The initial plan is for all 40 of the UK’s Tranche 3 aircraft to be equipped with ECRS Mk.2, though there is an option to re-equip Tranche 2 Typhoons as well. Both Tranche 2 and Tranche 3 aircraft have the necessary pre-mods to allow an ECRS Mk 2 retrofit, but that decision does not need to be made yet.
The new radar is also being offered to export customers, including Finland - where the Typhoon offer is based on alignment with the RAF aircraft standard, including Radar 2.
Ironically, in view of its selection of the ECRS Mk 1 for its Tranche 2/3 upgrade and Tranche 1 replacement, Germany could still be a customer for ECRS Mk 2. Germany has an outstanding requirement to replace some 85 surviving Tornados, and may opt for a split buy of Super Hornets and Eurofighters to meet this requirement, divided between 30 Block III F/A-18E/Fs and 15 E/A-18G Growler Electronic Attack and SEAD-versions, plus 40 Eurofighters to replace the Tornado for strike missions, with an option for a further 15 aircraft for Electronic Attack. Alternatively, Germany could still opt for an all-Eurofighter solution. It has been reported that German defence minister Ursula von der Leyen may have favoured equipping these aircraft with Radar Two, though Airbus’ unveiling of a dedicated SEAD variant (the so-called Eurofighter ECR) to meet the LUWES (Luftgestätze Wirkung im Elektromagnetischen Spektrum or airborne action in the electromagnetic spectrum) requirement may make this less likely.

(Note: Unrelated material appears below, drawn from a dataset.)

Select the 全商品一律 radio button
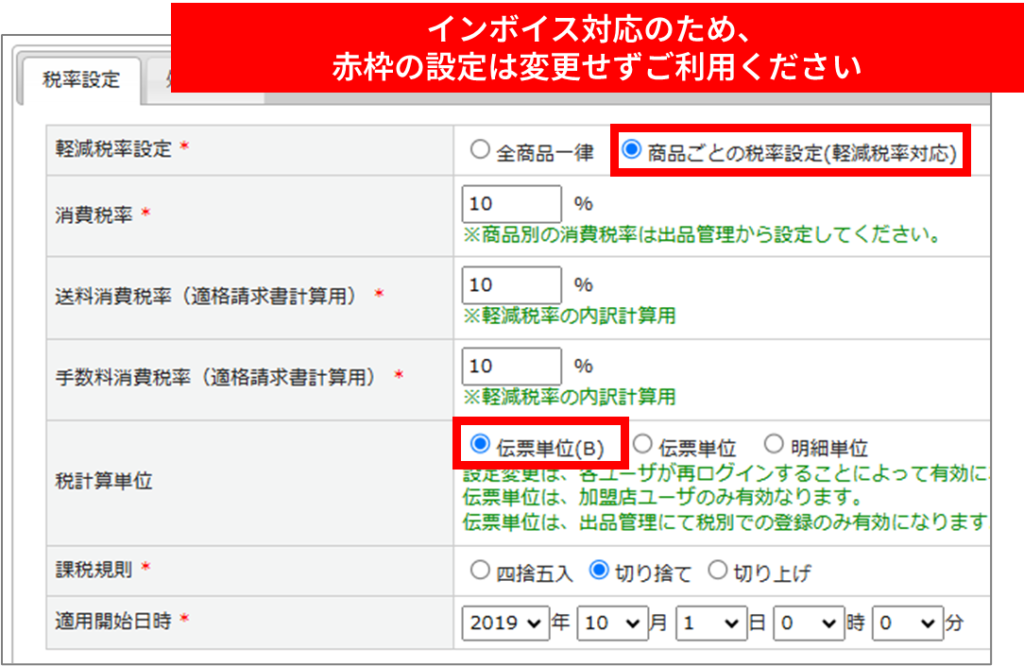tap(481, 152)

The ECRS Mk 2 development contract will sustain more than 600 highly skilled jobs across the UK, including more than 300 at Leonardo's site in Edinburgh, over 100 electronic warfare specialists at the company’s site in Luton, and 120 engineers at BAE Systems' sites in Lancashire, 100 at their site in Dunfermline, Fife; and 50 at sub-contractor Meggitt in Stevenage, Herts.
Its makers hope that the ECRS Mk 2 programme will sustain some of the key skills that will be needed to keep the UK at the forefront of the global Combat Air sector, a key ambition of the broader 2018 UK combat air strategy.

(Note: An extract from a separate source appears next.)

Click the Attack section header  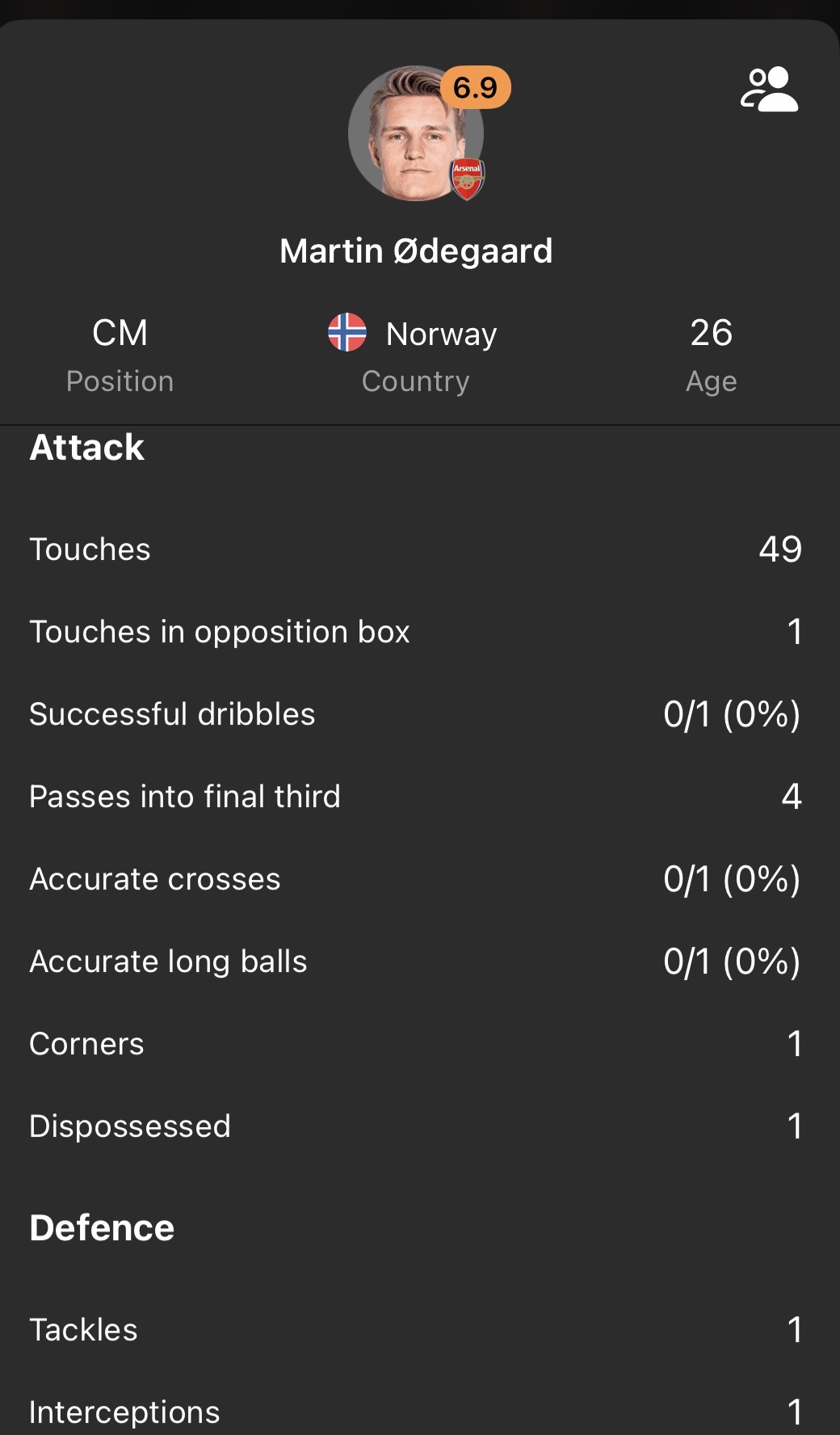pos(87,448)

BAE’s Foxy Gregory pointed out that: “The combat air sector supports in excess of 46,000 jobs, across the various companies and throughout the supply chain. It turns over in excess of £6 Bn. But it’s not only the economic value, the jobs value, it’s also the fact that it’s a national capability, providing a sovereign freedom of action to our armed forces, based on the fact that we can do things across a national industrial base, without being reliant on other parties. This gives the RAF confidence in the kit that they are operating. We’re currently at the top of the premier league, why wouldn’t we want to stay there and derive the prosperity benefits and the technology sustainment benefits of that position?”
Mark Hamilton, Senior Vice-President Electronic Warfare, Leonardo, said that: “Inventing, developing and building advanced technology here in the UK allows us to understand and meet the specific requirements of our Armed Forces and to secure export orders all around the world, boosting the whole UK economy.”
More specifically, ECRS Mk 2 forms a key part of the UK’s long term vision for Typhoon, forming a cornerstone of the so-called Eurofighter long term evolution. But is also a key building block for future combat air capabilities more widely, and is part of the wider effort to mature key technologies and operational concepts and capabilities for future combat air systems, perhaps including Tempest.



Senior member
Nov 30, 2017
And RAF says that it will look to upgrade "some" Typhoons with AESA in "second half of the 2020s" (briefing at RAF Marham, Jan 2019)

LOL !!!
As I previously said, the E captor Radar is late, and then delivery to Kowait is also late:
Leonardo said that the final assembly of the first five aircraft is now underway at the company’s Aircraft Division plant at Turin, while major components of further Kuwaiti aircraft are in production across the four partner nations. This will lead to aircraft deliveries from 2020 to 2023 and the Typhoon will enter Kuwait Air Force service in September 2020.
I suppose delivery will begin in April 2021.


Senior member
Dec 4, 2017
They were looking for above average performance though, that's why they didn't select the Rafale.